[[ RECORDS PROVIDED, beginning ]]

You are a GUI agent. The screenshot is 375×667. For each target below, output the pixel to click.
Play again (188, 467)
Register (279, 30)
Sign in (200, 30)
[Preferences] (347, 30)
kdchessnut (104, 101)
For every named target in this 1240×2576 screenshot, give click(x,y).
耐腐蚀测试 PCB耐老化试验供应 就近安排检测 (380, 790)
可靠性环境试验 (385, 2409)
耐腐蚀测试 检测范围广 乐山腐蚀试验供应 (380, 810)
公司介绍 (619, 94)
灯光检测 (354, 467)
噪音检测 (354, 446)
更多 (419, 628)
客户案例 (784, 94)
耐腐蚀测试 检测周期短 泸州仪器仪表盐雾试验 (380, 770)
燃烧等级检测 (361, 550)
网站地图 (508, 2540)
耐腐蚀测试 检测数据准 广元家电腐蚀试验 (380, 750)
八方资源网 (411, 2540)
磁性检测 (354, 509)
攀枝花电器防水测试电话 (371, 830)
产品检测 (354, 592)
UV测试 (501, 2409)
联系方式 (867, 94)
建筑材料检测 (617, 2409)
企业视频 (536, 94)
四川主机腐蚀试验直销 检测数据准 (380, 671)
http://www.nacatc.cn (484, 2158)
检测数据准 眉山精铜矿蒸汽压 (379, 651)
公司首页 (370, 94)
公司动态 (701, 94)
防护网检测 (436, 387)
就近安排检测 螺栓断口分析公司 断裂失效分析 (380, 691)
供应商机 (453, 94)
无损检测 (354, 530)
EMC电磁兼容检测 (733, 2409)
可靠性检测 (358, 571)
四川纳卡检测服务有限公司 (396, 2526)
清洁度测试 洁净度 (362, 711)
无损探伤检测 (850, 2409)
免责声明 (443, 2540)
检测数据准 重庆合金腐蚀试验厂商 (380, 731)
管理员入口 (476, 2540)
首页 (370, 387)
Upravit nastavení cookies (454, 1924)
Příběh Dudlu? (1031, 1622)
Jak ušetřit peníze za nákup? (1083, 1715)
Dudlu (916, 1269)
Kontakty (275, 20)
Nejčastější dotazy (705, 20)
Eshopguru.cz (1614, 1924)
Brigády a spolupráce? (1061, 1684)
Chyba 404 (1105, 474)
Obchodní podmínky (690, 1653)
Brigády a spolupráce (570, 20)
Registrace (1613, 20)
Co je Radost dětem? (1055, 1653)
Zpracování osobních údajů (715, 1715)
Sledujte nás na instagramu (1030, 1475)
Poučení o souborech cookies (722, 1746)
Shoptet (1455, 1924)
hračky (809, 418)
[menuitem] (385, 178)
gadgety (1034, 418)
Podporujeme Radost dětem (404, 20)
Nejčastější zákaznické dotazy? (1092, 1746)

[[ RECORDS PROVIDED, end ]]

• HOW TO COMPLETE THIS TASK:
Reproduce exactly the lines above from the line with "耐腐蚀测试 PCB耐老化试验供应 就近安排检测 (380, 790)" to the line with "Kontakty (275, 20)", including both, and add nothing.

• THE COMPLETED TASK:
耐腐蚀测试 PCB耐老化试验供应 就近安排检测 (380, 790)
可靠性环境试验 (385, 2409)
耐腐蚀测试 检测范围广 乐山腐蚀试验供应 (380, 810)
公司介绍 (619, 94)
灯光检测 (354, 467)
噪音检测 (354, 446)
更多 (419, 628)
客户案例 (784, 94)
耐腐蚀测试 检测周期短 泸州仪器仪表盐雾试验 (380, 770)
燃烧等级检测 (361, 550)
网站地图 (508, 2540)
耐腐蚀测试 检测数据准 广元家电腐蚀试验 (380, 750)
八方资源网 (411, 2540)
磁性检测 (354, 509)
攀枝花电器防水测试电话 (371, 830)
产品检测 (354, 592)
UV测试 (501, 2409)
联系方式 (867, 94)
建筑材料检测 (617, 2409)
企业视频 (536, 94)
四川主机腐蚀试验直销 检测数据准 (380, 671)
http://www.nacatc.cn (484, 2158)
检测数据准 眉山精铜矿蒸汽压 (379, 651)
公司首页 (370, 94)
公司动态 (701, 94)
防护网检测 (436, 387)
就近安排检测 螺栓断口分析公司 断裂失效分析 (380, 691)
供应商机 (453, 94)
无损检测 (354, 530)
EMC电磁兼容检测 (733, 2409)
可靠性检测 (358, 571)
四川纳卡检测服务有限公司 (396, 2526)
清洁度测试 洁净度 (362, 711)
无损探伤检测 (850, 2409)
免责声明 (443, 2540)
检测数据准 重庆合金腐蚀试验厂商 (380, 731)
管理员入口 (476, 2540)
首页 (370, 387)
Upravit nastavení cookies (454, 1924)
Příběh Dudlu? (1031, 1622)
Jak ušetřit peníze za nákup? (1083, 1715)
Dudlu (916, 1269)
Kontakty (275, 20)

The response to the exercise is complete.